Once again killing on a great scale has been taking place, this time in a land in which Paradise is said to have once lay--the valley between the Tigris and Euphrates rivers. Today's killing is no worse than history's countless massacres, perhaps even more restrained. Some suggest that it was necessary to forestall future killings. In any case, it is the sad, solitary privilege of human beings to kill our own consciously, as well as to commit suicide.

This is so, we can rightfully assume, because human beings are the only beings that comprehend death--that of others as well as our own. We all know that we will die one day. "You are one being among many/Only you hang on to Beauty/And know: you must part," wrote the poet Reiner Kunze. This knowledge penetrates every moment of our lives. Media in vita in morte sumus - in the midst of life, we are surrounded by death--went a medieval song. Heidegger made the knowledge of death key to the understanding of what it means to live.

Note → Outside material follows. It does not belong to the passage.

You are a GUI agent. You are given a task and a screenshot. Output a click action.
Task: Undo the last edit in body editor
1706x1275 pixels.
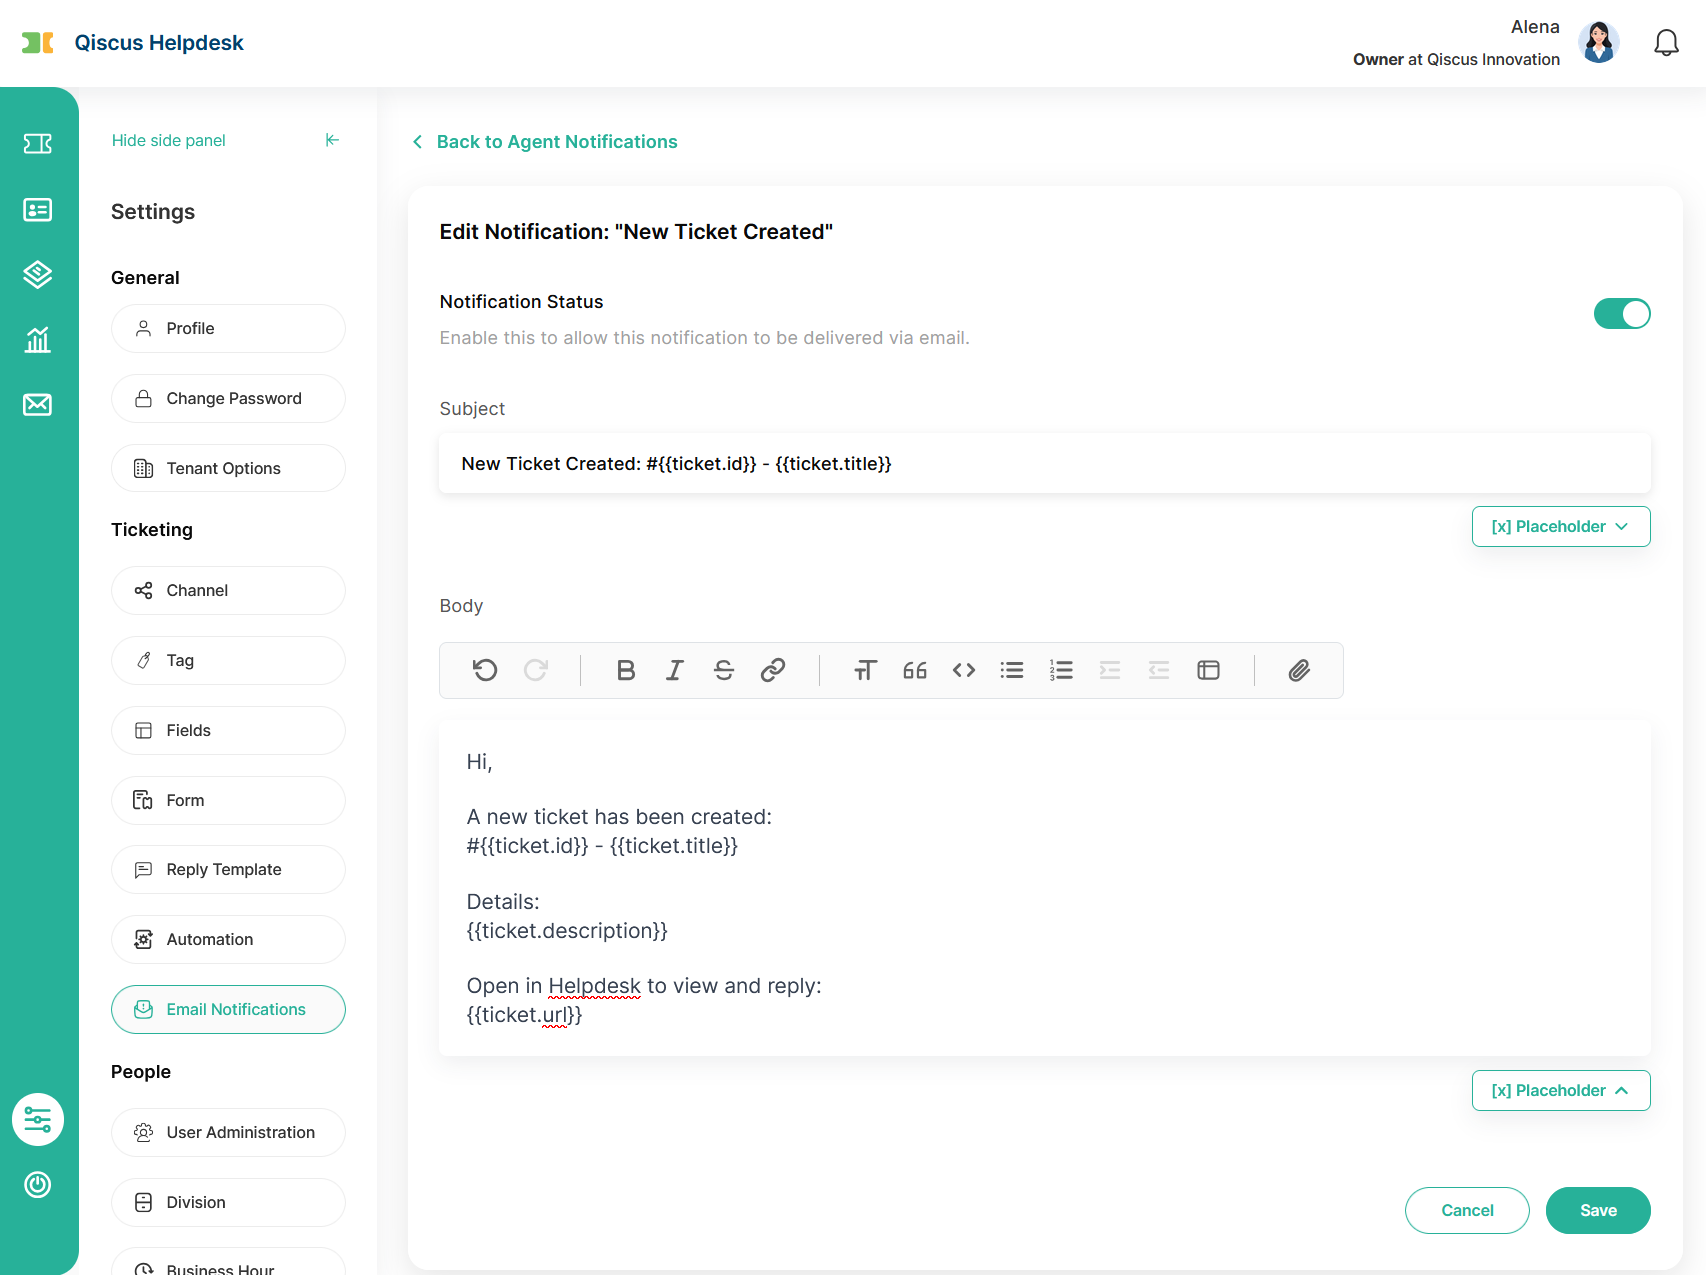click(485, 670)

Death isolates every individual, because there is no such thing as collective dying. Everyone dies alone. Those who realize this are thus tempted to deny any meaning to human conduct; everything, it seems, is futile in the end, because in dying we leave society and society leaves us. On the other hand, only the knowledge of our mortality provides our existence with its preciousness. If we did not die, everything would lose meaning. Everything we do today, we could do tomorrow.